>> Begin Records for this task

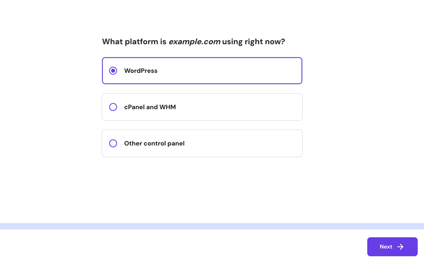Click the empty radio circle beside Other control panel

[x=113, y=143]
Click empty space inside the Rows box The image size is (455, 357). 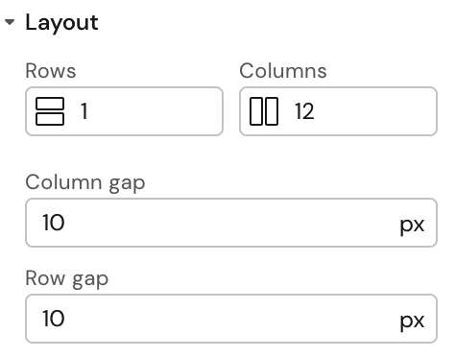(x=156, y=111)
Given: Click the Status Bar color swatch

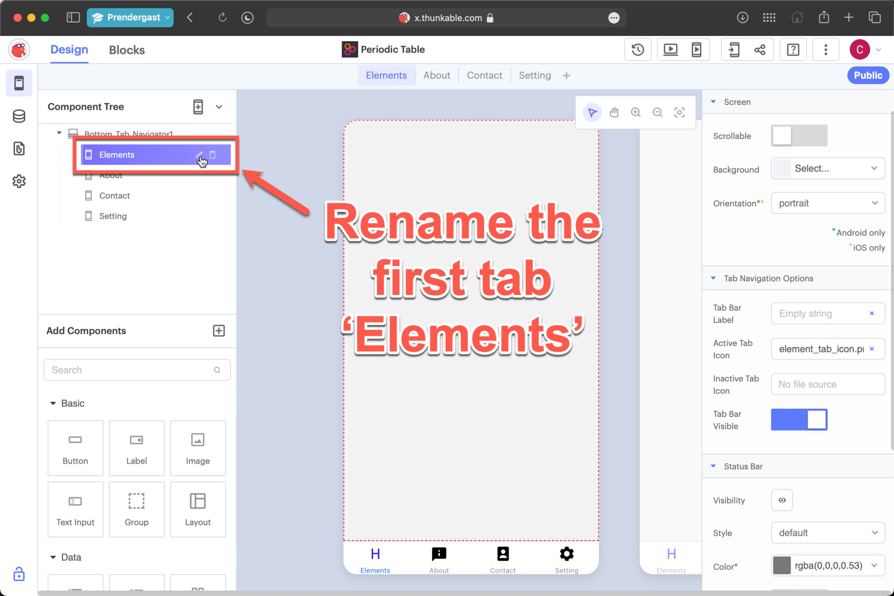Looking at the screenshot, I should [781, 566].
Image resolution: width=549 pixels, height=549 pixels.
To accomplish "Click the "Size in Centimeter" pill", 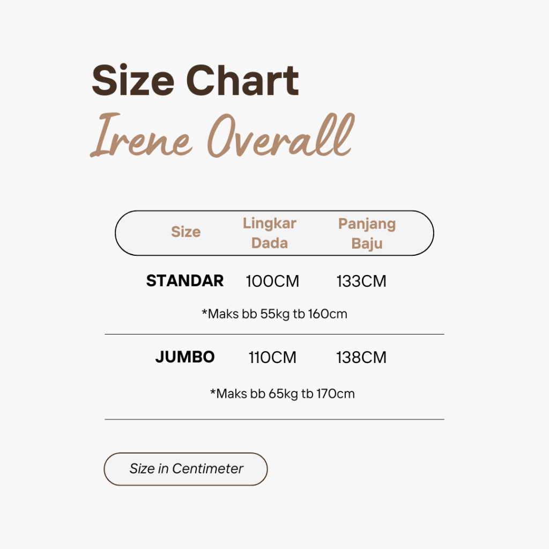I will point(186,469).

>> End Records for this task
>> Begin Records for this task

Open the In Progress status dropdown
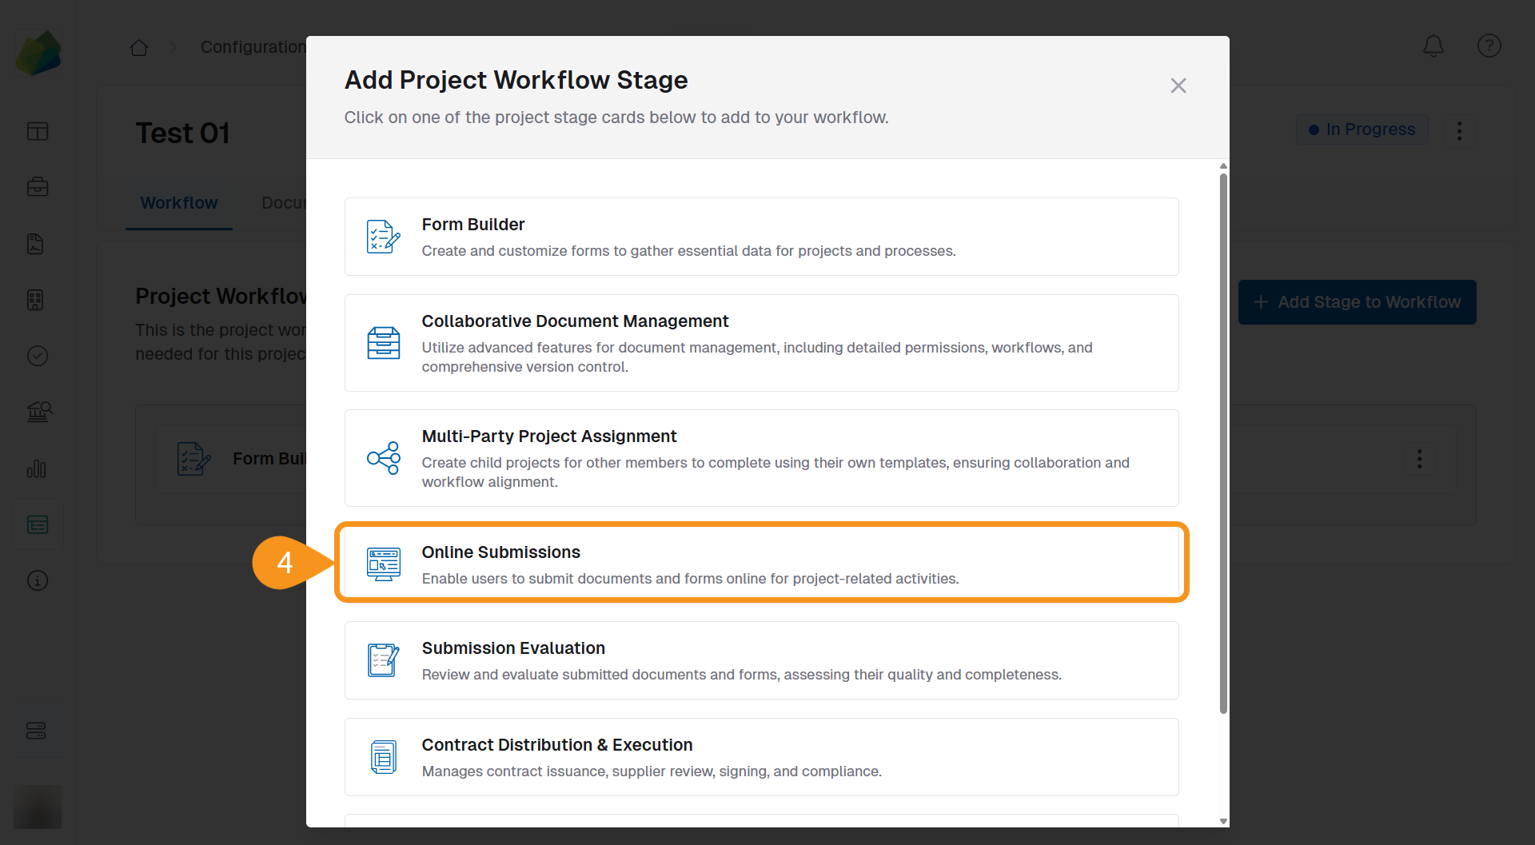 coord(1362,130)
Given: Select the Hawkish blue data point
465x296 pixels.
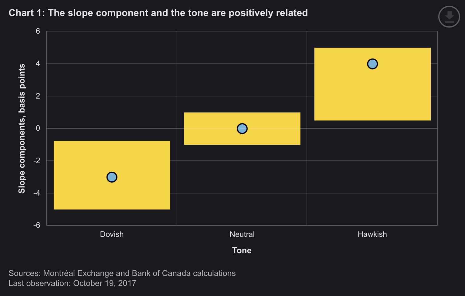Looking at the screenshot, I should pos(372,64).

>> End Records for this task

▶ To be done
Repeat the listing lines word for word, starting at the line containing "Given: Select the Hawkish blue data point" and ending at the line containing "Looking at the screenshot, I should pos(372,64).". Leave the pictures out of your answer.

▶ Completed task
Given: Select the Hawkish blue data point
465x296 pixels.
Looking at the screenshot, I should pos(372,64).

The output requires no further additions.